Bruce Lennox a tressé différentes collaborations avec des spécialistes de la biologie au cours des 15 dernières années au sein de McGill. Le projet mené de concert par les deux instituts l’enthousiasme particulièrement, essentiellement en raison de la méthode proposée par David Colman qui vise à ce que chaque participant retire quelque chose de l’échange.

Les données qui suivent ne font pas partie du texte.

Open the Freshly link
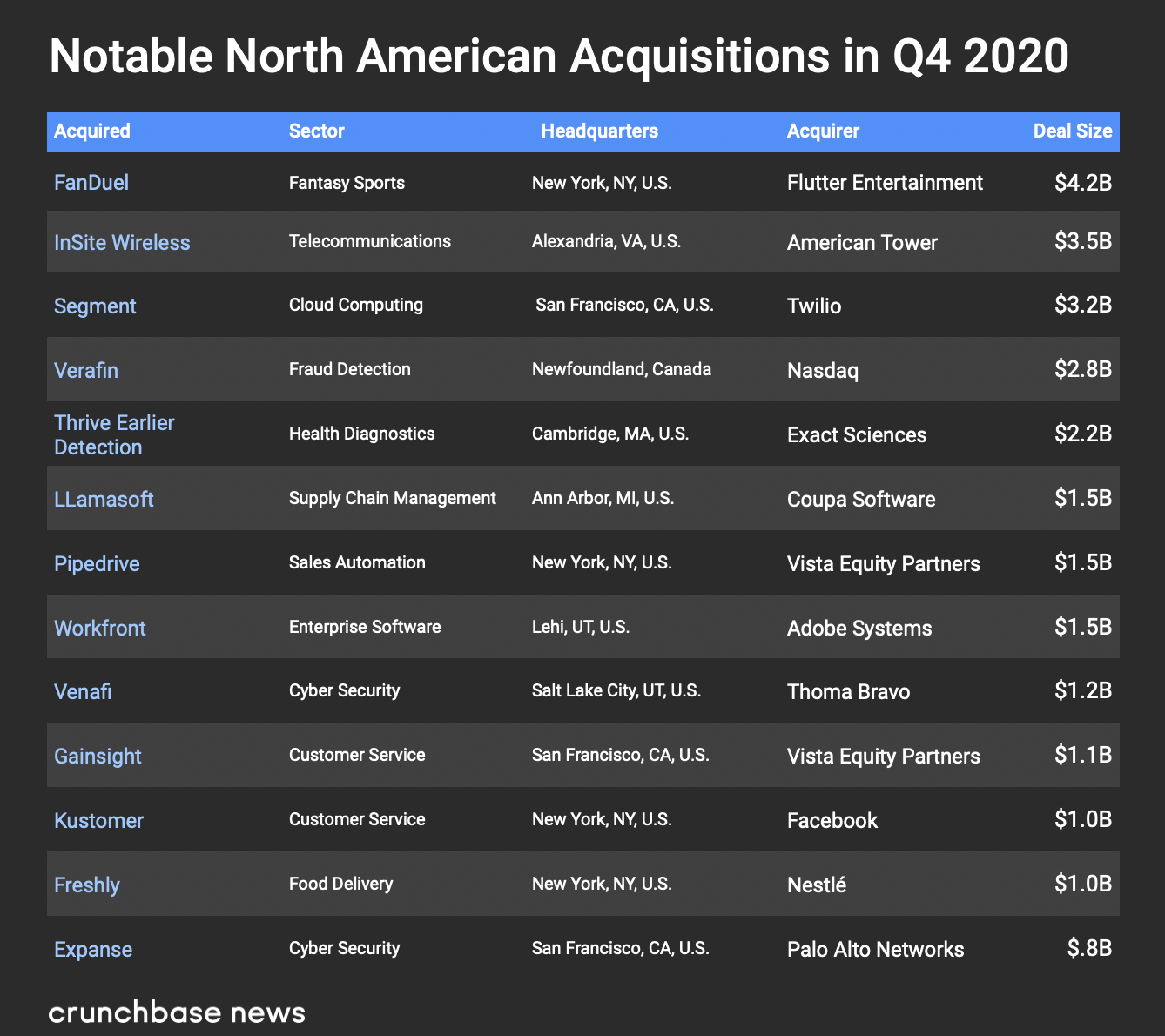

« Je pense que la recherche interdisciplinaire est très fructueuse lorsque quelqu’un comme moi, un chimiste, peut trouver des problèmes chimiques importants dans les recherches de quelqu’un d’autre. Nous ne faisons pas que reproduire ce qui a déjà été fait et c’est pourquoi tout le monde en ressort gagnant. »


Au-delà de l’imaginable

 Peter Grütter, spécialiste de l’utilisation de la microscopie à force atomique, s’intéresse de près à l’aptitude du système nerveux à établir des priorités dans les informations qu’il reçoit, en fonction de leur importance.
Peter Grütter, spécialiste de l’utilisation de la microscopie à force atomique, s’intéresse de près à l’aptitude du système nerveux à établir des priorités dans les informations qu’il reçoit, en fonction de leur importance.

Ce « tout le monde » inclut Peter Grütter, membre de l’IMAM, physicien et directeur scientifique de la Plateforme en nanoinnovation du Conseil de recherches en sciences naturelles et en génie du Canada (CRSNG), qui coordonne les recherches canadiennes sur les nanotechnologies. Peter Grütter est un spécialiste de la microscopie à force atomique (MFA), une technique d’imagerie, de mesure et de manipulation qui exploite les forces inhérentes à tous les matériaux. La MFA permet « l’observation » et le déplacement d’objets à l’échelle moléculaire, voire le décèlement des changements qui surviennent dans les neurones lorsque ceux-ci traitent des signaux.

Bien que Peter Grütter se félicite de jouer un rôle dans la résolution d’énigmes médicales auxquelles les médecins de l’INM sont confrontés, il perçoit cette collaboration unique comme l’occasion d’étudier le potentiel de nouvelles techniques calculatoires élaborées selon le modèle du système nerveux humain, sans parler de l’accès à l’aide consentie par les IRSC pour compléter les subventions que lui verse actuellement le CRSNG. Les années qu’il a passées chez IBM avant d’intégrer McGill expliquent peut-être pourquoi M. Grütter parle de Dame Nature comme d’une ingénieure rivale possédant une formidable application dont il aimerait caractériser les fonctions.

Le Pr Grütter est spécialement intrigué par la faculté du système nerveux à cesser de signaler des informations lorsque celles-ci ne sont pas importantes, capacité qui existe à un niveau « inférieur », soit dans les synapses individuelles, et non dans le cerveau. Selon le chercheur, cela permet à l’« unité centrale » (le cerveau) de ne pas être distraite par une nuée de moustiques par exemple, lorsqu’il faut se concentrer sur l’attaque d’un lion.

« Si l’on peut comprendre comment cela fonctionne, on devrait pouvoir concevoir à l’inverse une architecture similaire avec des matériaux différents », précise-t-il. « Les neurones sont la preuve de principes indiquant que l’on peut édifier des processeurs extrêmement puissants – comme notre cerveau – sur une architecture entièrement différente de l’ordinateur. »

Les nouveaux ordinateurs n’étaient pas précisément ce que David Colman prévoyait pour la collaboration entre les deux instituts de l’Université McGill, mais il n’y voit aucun inconvénient. « De nombreuses personnes très imaginatives proposeront des projets que nous ne pouvons même pas envisager aujourd’hui. Leurs applications pourront dépasser tout ce que nous aurions pu imaginer. »


Le Programme de neuroingénierie est financé par l’Initiative de recherche en médecine régénérative et en nanomédecine des Instituts de recherche en santé du Canada.